The intense, dreamlike state continues with ‘The Chariot’, on which Armour’s vocal flutters on the edge of an expanse of overwhelming sound; on the edge of death. The lyrics are hard to pick out, but it’s a variant on ‘The Unfortunate Lad’ [Roud 2] – “I am a poor soldier that’s never done wrong” – and it’s the aural equivalent of floating into the void. If you tend to think of drone folk as something minimal that leans heavily on a shruti box, allow ‘The Chariot’ to open your mind. This is drone folk with the drone taking centre, front, back and all sides of the stage at once. It’s like they took the opening moments of Pink Floyd’s ‘Shine on You Crazy Diamond’ and multpiled them a thousand times over. It is, quite simply, immense. That Lankum’s Ian Lynch plays pipes in there… somewhere… and becomes part of the sheer expanse gives you some idea of what to expect.

The shapenote song, ‘Death’, and Alasdair Roberts’ ‘Under no Enchantment (The Star and the Moon)’ change the textual landscape a little, the first of the two presented as a strikingly brief choral piece featuring the harmonies of Armour, Gayle Brogan and Mark Wardlaw. The second initially offers more chord movement than the rest of the album, which has the profound effect of stirring you from your hypnosis, as though your eyes are suddenly experiencing lush shades of green for the first time. It begins with a gentle, moving arrangement that showcases the beauty of Armour’s voice, and it appears to close the album out with a sense of relief. But three minutes on and the bad trip kicks in once more. Double-tracked vocals slice out of a fresh darkness, and we find ourselves being pulled in and out of the abyss as the album closes.

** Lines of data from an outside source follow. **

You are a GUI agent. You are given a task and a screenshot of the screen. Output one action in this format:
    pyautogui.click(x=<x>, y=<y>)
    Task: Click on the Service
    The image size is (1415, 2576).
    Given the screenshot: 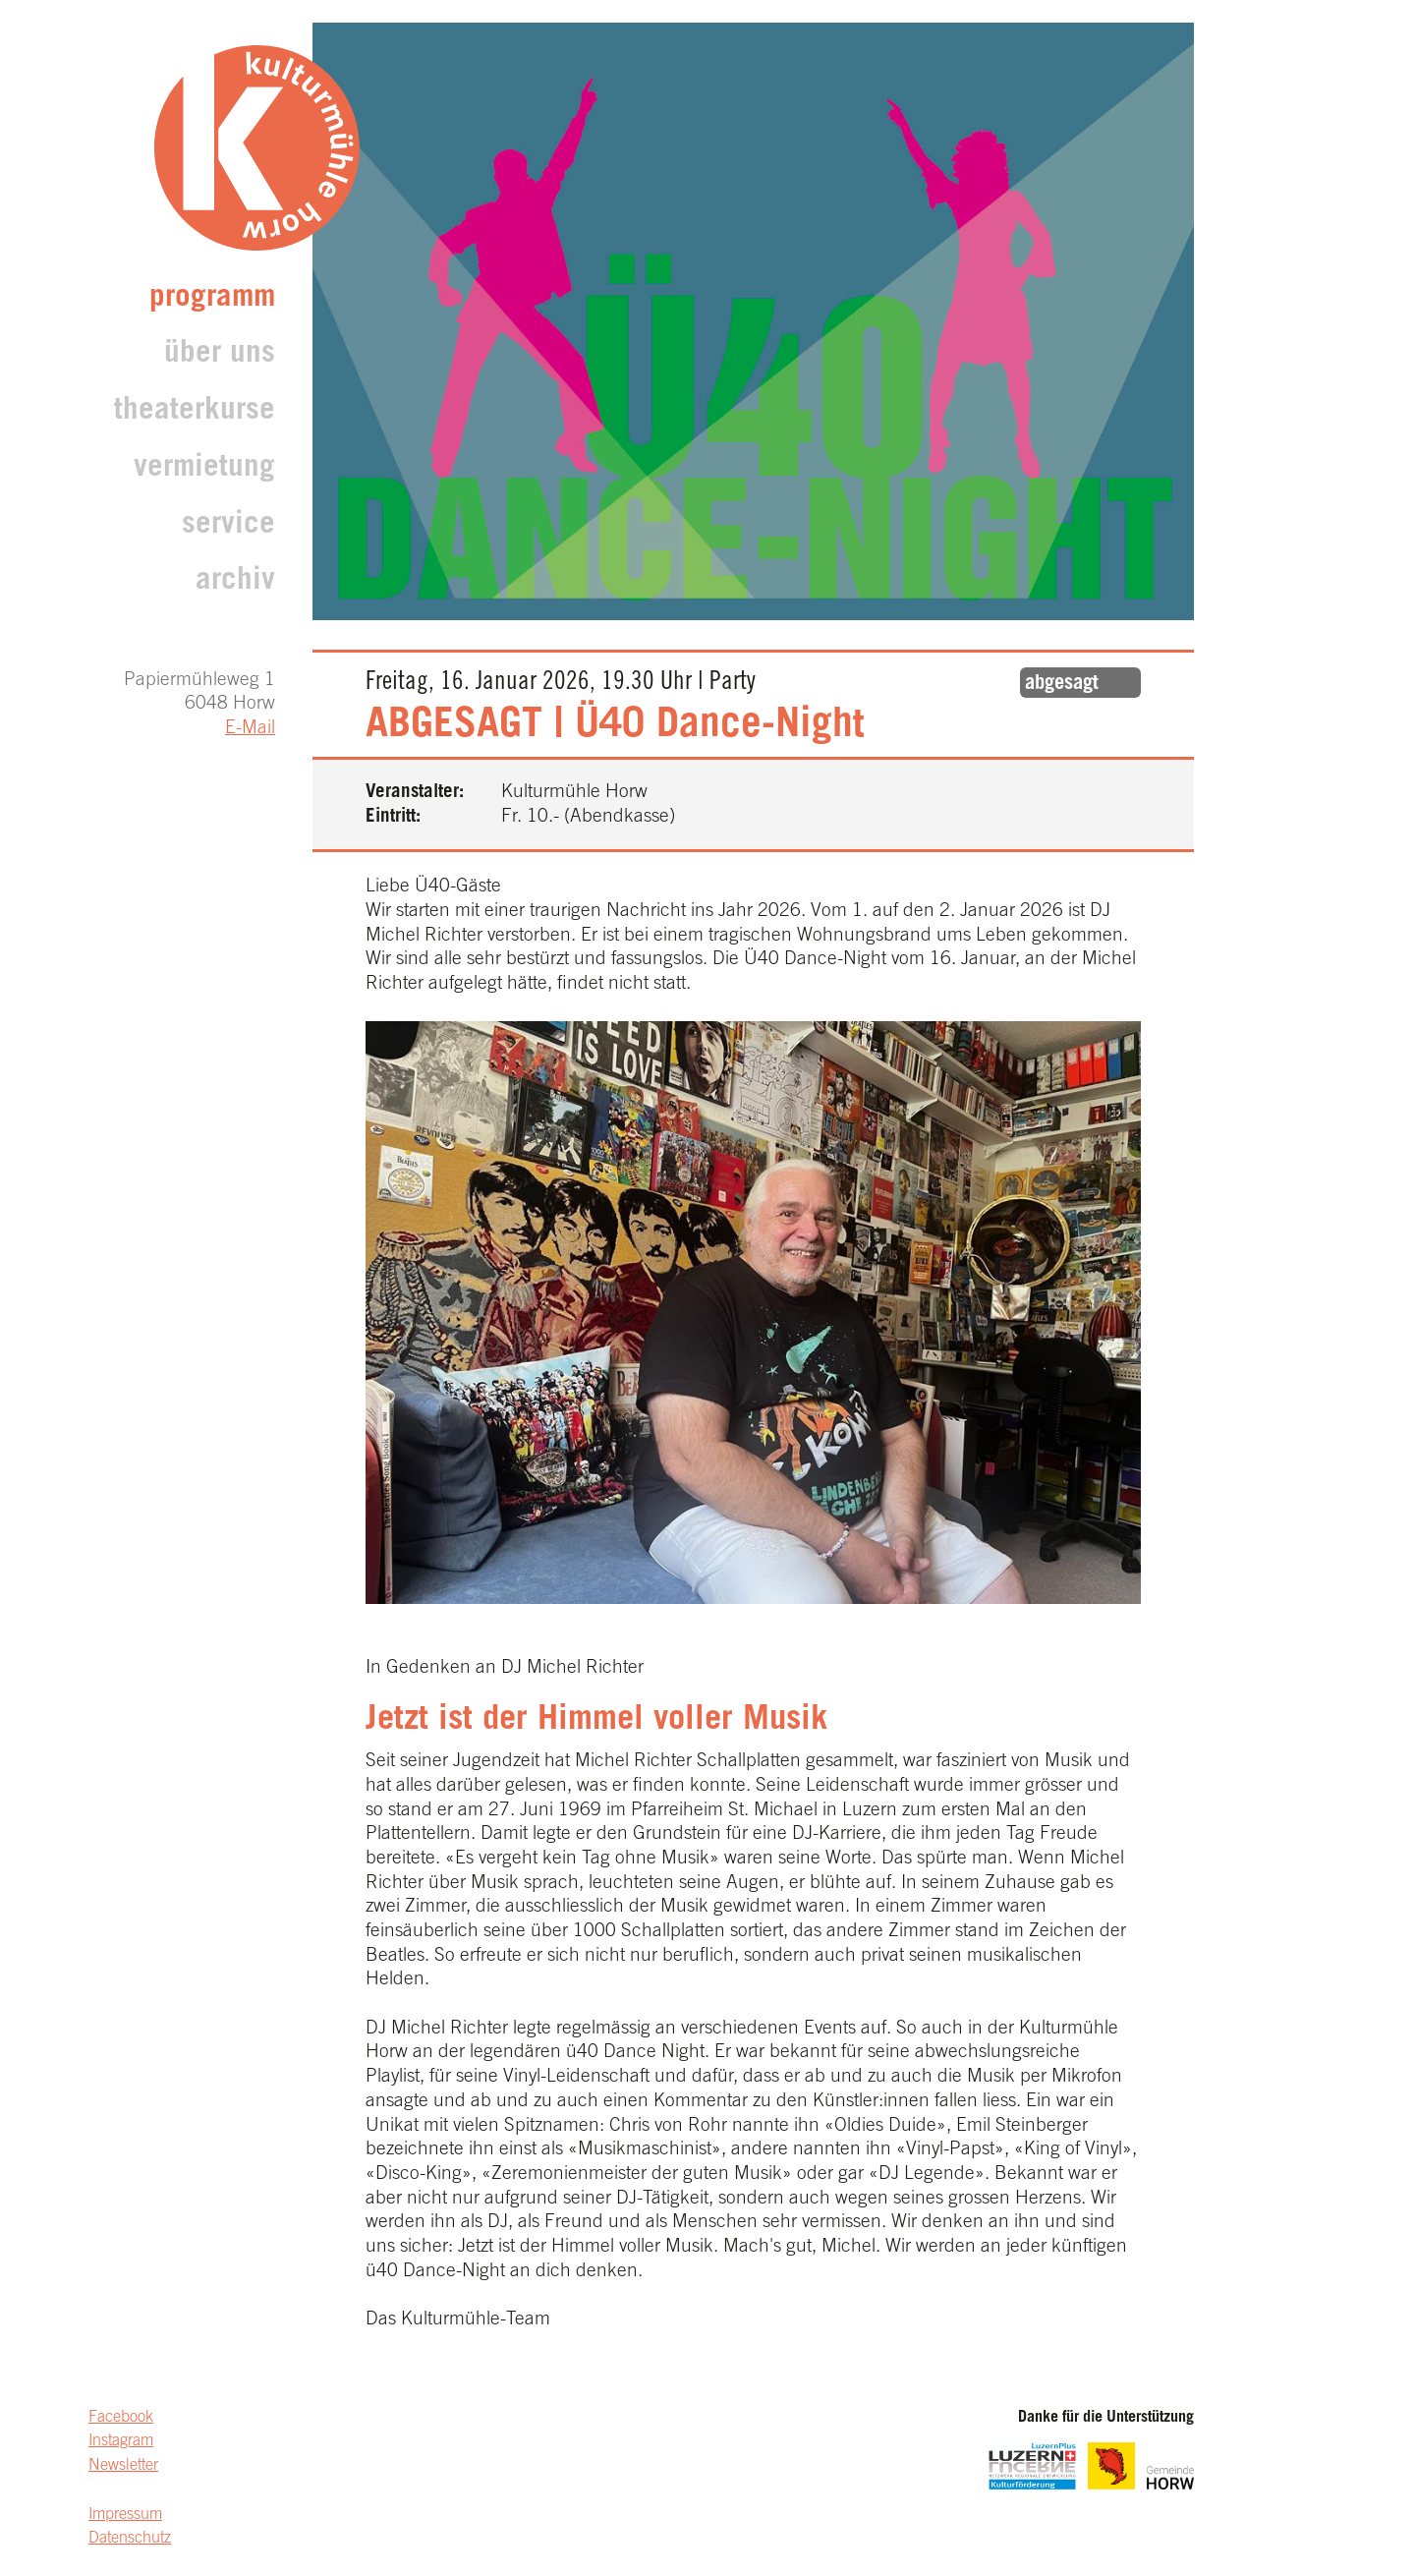 What is the action you would take?
    pyautogui.click(x=228, y=526)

A Tarot of the Green Wood is an album of vast imagination and cinematic sound – and, in a folk landscape where the pagan and the ethereal have once again found a foothold, it feels like it has arrived at the right time. That it is being released on Halloween should come as no surprise. This is music for those tenebrous days when the veil begins to thin.

A Tarot of the Green Wood is released on Mavis Recordings on October 31st, 2022. It can be ordered from the artists’ Bandcamp page.